Quattro minorenni sono stati arrestati dai carabinieri a Milano con l’accusa di tentato omicidio in concorso, porto d’armi e lesioni aggravate per la brutale aggressione avvenuta nella notte del 1° febbraio in via Salasco, nella zona di Porta Romana. In manette sono finiti due 17enni italiani di seconda generazione e due 16enni originari dello Sri Lanka. Tutti sono stati trasferiti nel carcere minorile Beccaria dopo l’ordinanza di custodia cautelare emessa dal gip del Tribunale per i minorenni di Milano. Secondo gli investigatori i ragazzi avrebbero agito con una “spiccata disinvoltura” nell’uso della violenza e delle armi e con una “totale assenza di empatia”.
La frase che scatena la violenza: “Portare con sé le armi è da puttana”
Le vittime sono due ventenni di Chiavenna, in provincia di Sondrio, arrivati a Milano per trascorrere una serata di movida. L’incontro con il gruppo dei minorenni sarebbe avvenuto alcune ore prima in un McDonald’s della zona di Porta Romana, tramite conoscenze in comune.

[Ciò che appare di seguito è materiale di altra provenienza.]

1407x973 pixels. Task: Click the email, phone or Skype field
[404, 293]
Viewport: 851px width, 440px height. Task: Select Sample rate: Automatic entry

Durante la serata uno dei due ragazzi avrebbe pronunciato, in tono scherzoso, la frase: “Portare con sé le armi a Milano è da puttana”. L’osservazione faceva riferimento al fatto che alcuni componenti del gruppo si erano vantati poco prima di possedere un coltello a scatto, un tirapugni e dello spray al peperoncino. In un primo momento l’episodio non aveva provocato reazioni, ma più tardi il gruppo avrebbe raggiunto le due vittime mentre stavano tornando a casa.
Secondo la ricostruzione degli inquirenti i quattro minorenni avrebbero aggredito il giovane che aveva pronunciato la frase, colpendolo con calci e pugni. Quando l’amico ha cercato di difenderlo, la violenza si sarebbe spostata su di lui. Il ragazzo è stato colpito con spray urticante e accoltellato due volte, una allo sterno e una alla testa. Nonostante fosse ormai a terra e gravemente ferito, gli aggressori avrebbero continuato a colpirlo con calci e pugni. L’aggressione si è interrotta solo quando uno dei presenti ha gridato “Carabinieri”, spingendo il gruppo a fuggire.
La vittima è rimasta a terra priva di sensi e in imminente pericolo di vita a causa di una ferita penetrante al torace che aveva già provocato la perdita di circa un litro e mezzo di sangue. Il giovane è stato salvato grazie al rapido intervento dei soccorsi. Tre dei quattro minorenni arrestati risultano già noti alle forze dell’ordine per precedenti legati a rapine e lesioni. Ora si trovano tutti nell’istituto penale minorile Beccaria di Milano.